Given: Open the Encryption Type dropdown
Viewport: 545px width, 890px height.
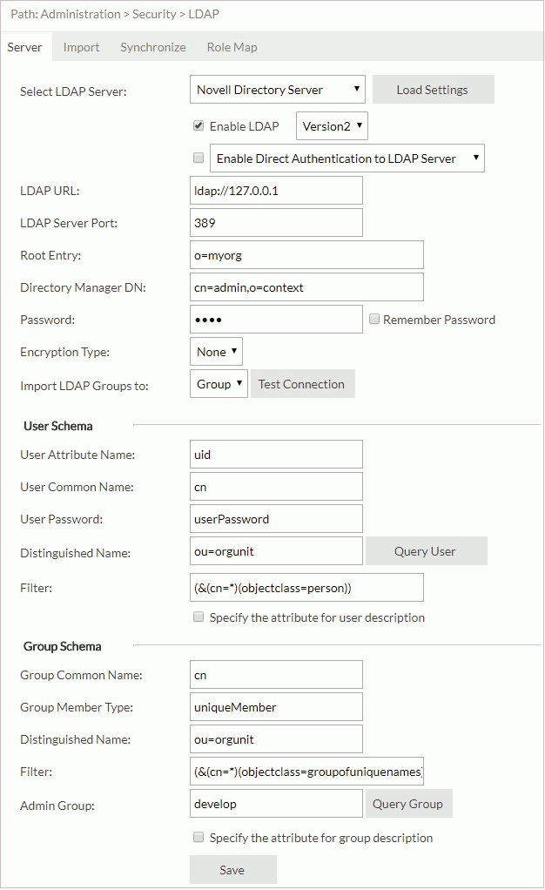Looking at the screenshot, I should (215, 352).
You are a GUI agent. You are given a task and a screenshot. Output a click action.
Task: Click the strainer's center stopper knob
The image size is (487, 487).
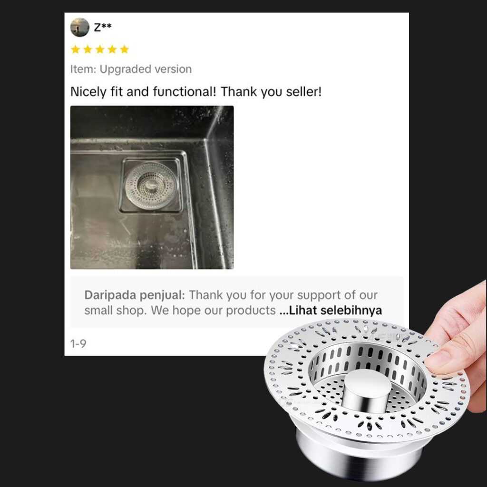(368, 390)
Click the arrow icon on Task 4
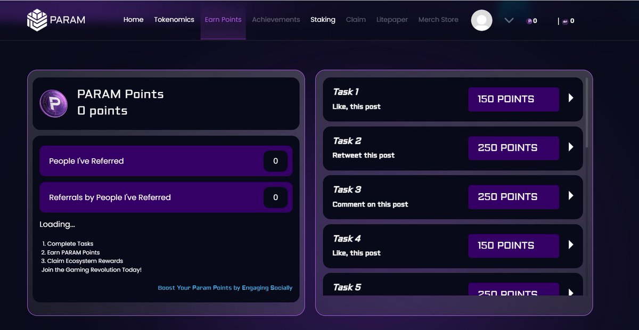 click(571, 246)
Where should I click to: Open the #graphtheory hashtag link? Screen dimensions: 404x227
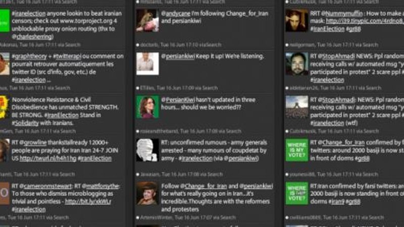[29, 56]

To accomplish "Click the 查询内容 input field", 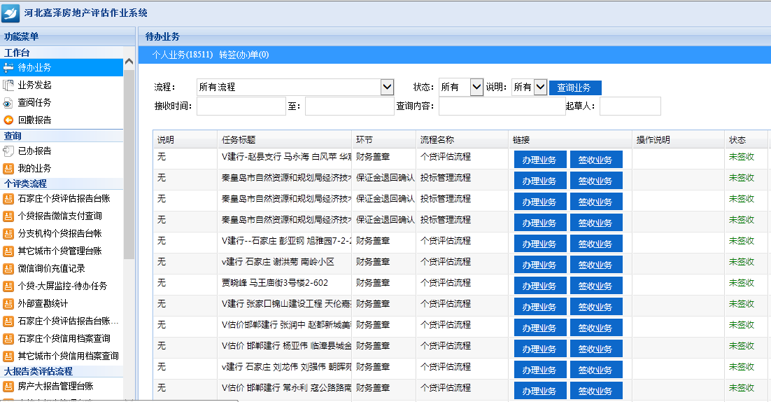I will 502,106.
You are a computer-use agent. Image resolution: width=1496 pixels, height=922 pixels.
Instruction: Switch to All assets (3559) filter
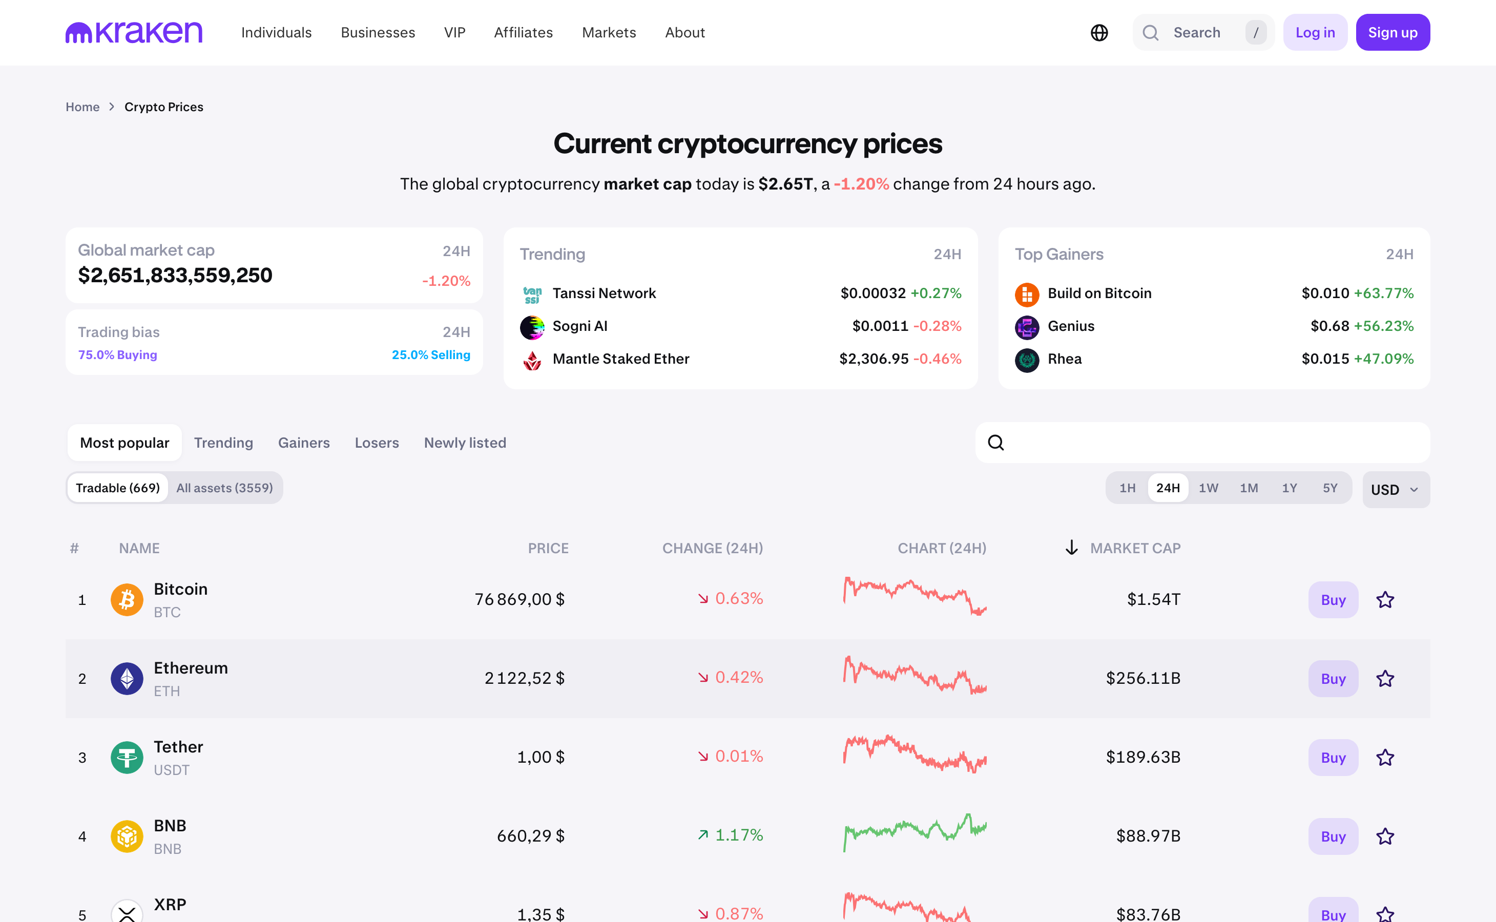pos(224,488)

-=-=-=-=-

What to work on:
Search the entries for "agent" and show every line that has it.

Reply:
You are a GUI agent. You are given a task and a screenshot. Output a click action.
You are a computer-use agent. Image resolution: width=1496 pixels, height=922 pixels.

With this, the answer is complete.